* **MATERIAL FOR THE TASK**:
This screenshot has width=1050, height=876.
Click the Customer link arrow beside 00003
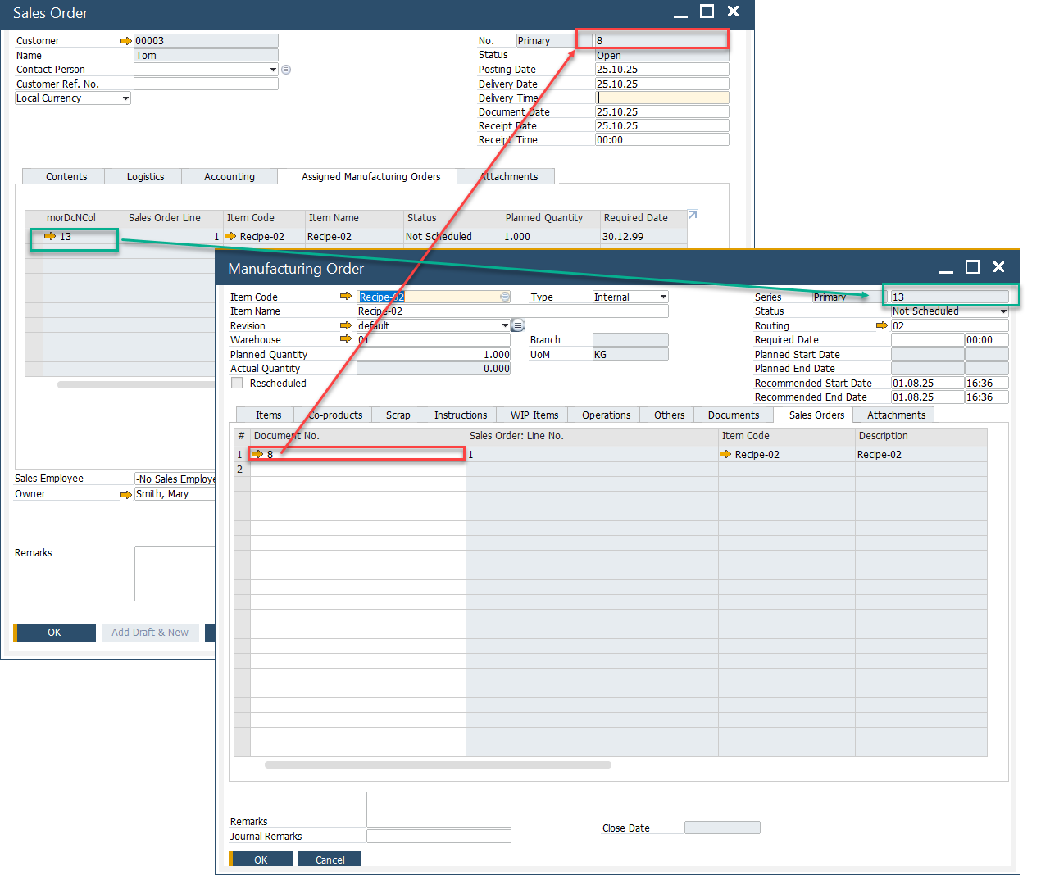point(125,41)
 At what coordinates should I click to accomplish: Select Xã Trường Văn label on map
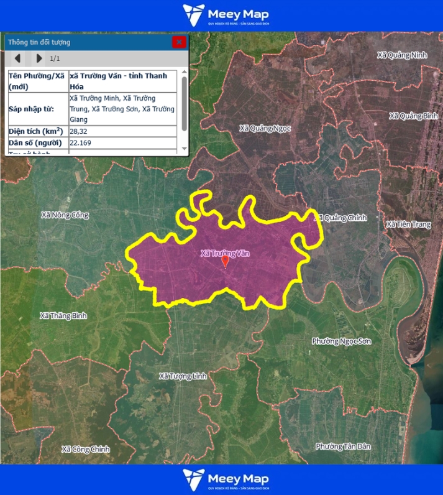[x=225, y=253]
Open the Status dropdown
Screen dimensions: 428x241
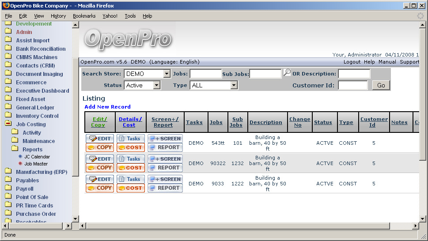[156, 85]
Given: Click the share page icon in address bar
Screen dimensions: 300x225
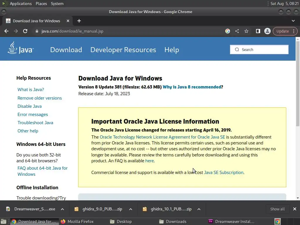Looking at the screenshot, I should point(237,31).
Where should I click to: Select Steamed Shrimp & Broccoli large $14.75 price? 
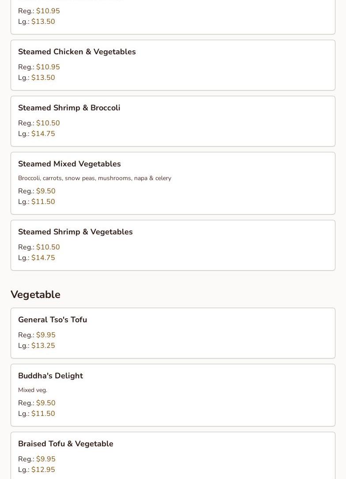[x=43, y=134]
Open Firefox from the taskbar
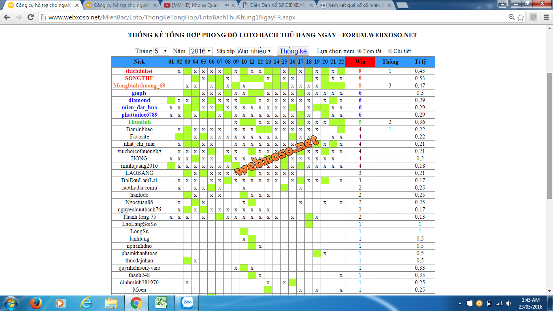Viewport: 553px width, 311px height. pos(36,302)
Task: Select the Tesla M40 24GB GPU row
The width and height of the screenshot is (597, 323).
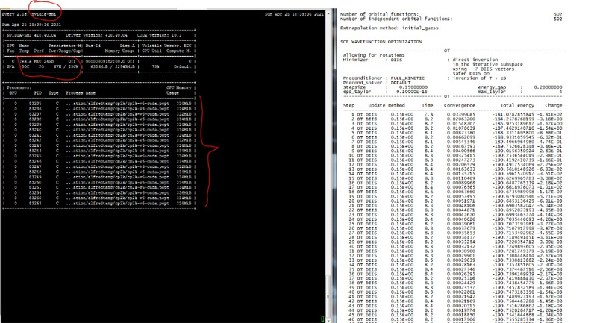Action: tap(99, 61)
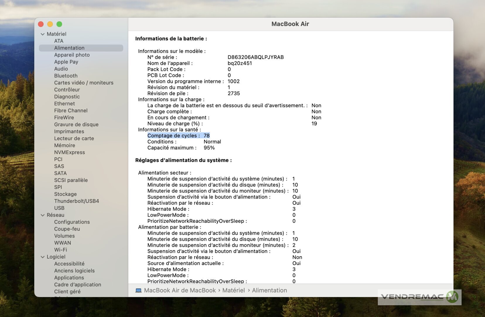Choose Cartes vidéo / moniteurs entry

83,83
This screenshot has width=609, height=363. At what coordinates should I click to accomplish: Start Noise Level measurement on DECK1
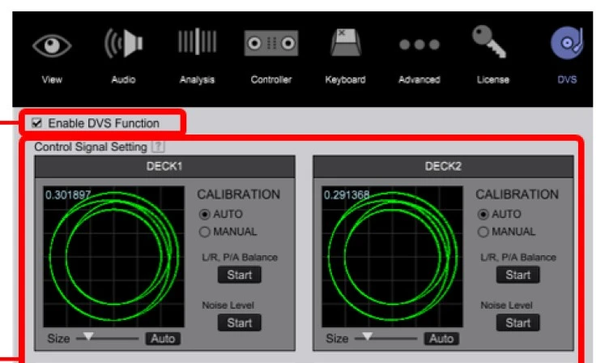coord(239,322)
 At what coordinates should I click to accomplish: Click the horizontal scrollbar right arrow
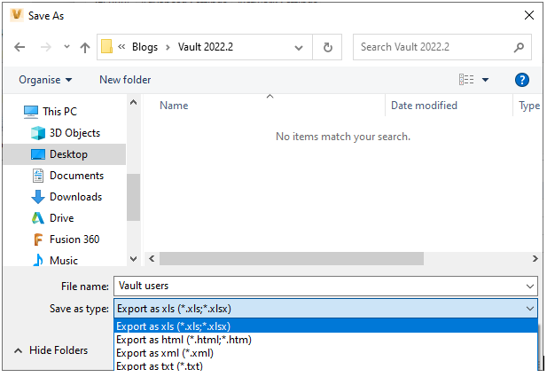pos(535,259)
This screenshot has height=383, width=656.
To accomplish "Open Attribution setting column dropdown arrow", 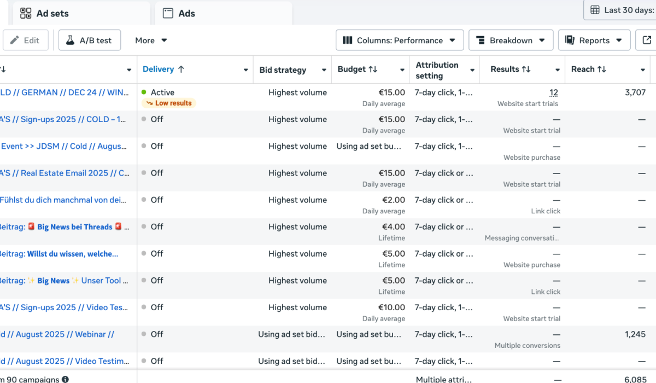I will [472, 70].
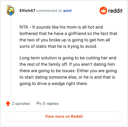Select the "2 upvotes" count label
The image size is (128, 127).
21,104
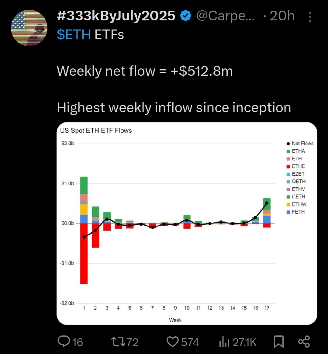The image size is (328, 354).
Task: Bookmark this tweet
Action: 279,342
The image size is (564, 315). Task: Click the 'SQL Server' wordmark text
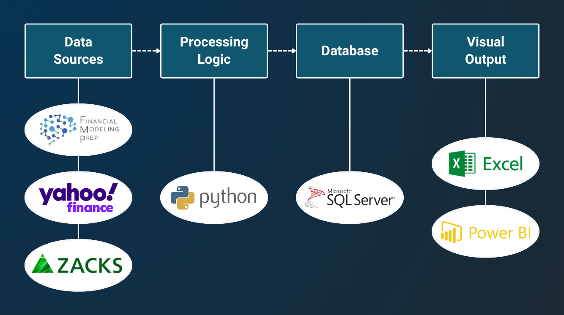point(360,200)
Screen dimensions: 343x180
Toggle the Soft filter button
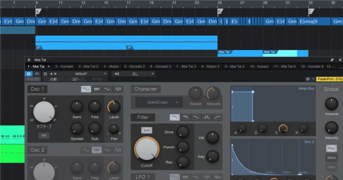[147, 130]
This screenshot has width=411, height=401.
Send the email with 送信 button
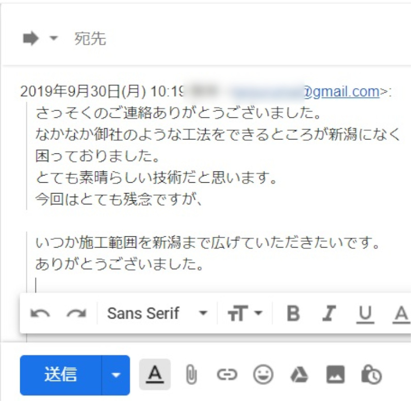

* **WORK TO BE COMPLETED**: Quote the material above exactly, from the line holding "This screenshot has width=411, height=401." through its last line, including both. Omit the pictures.

* **ANSWER SECTION**:
This screenshot has width=411, height=401.
Send the email with 送信 button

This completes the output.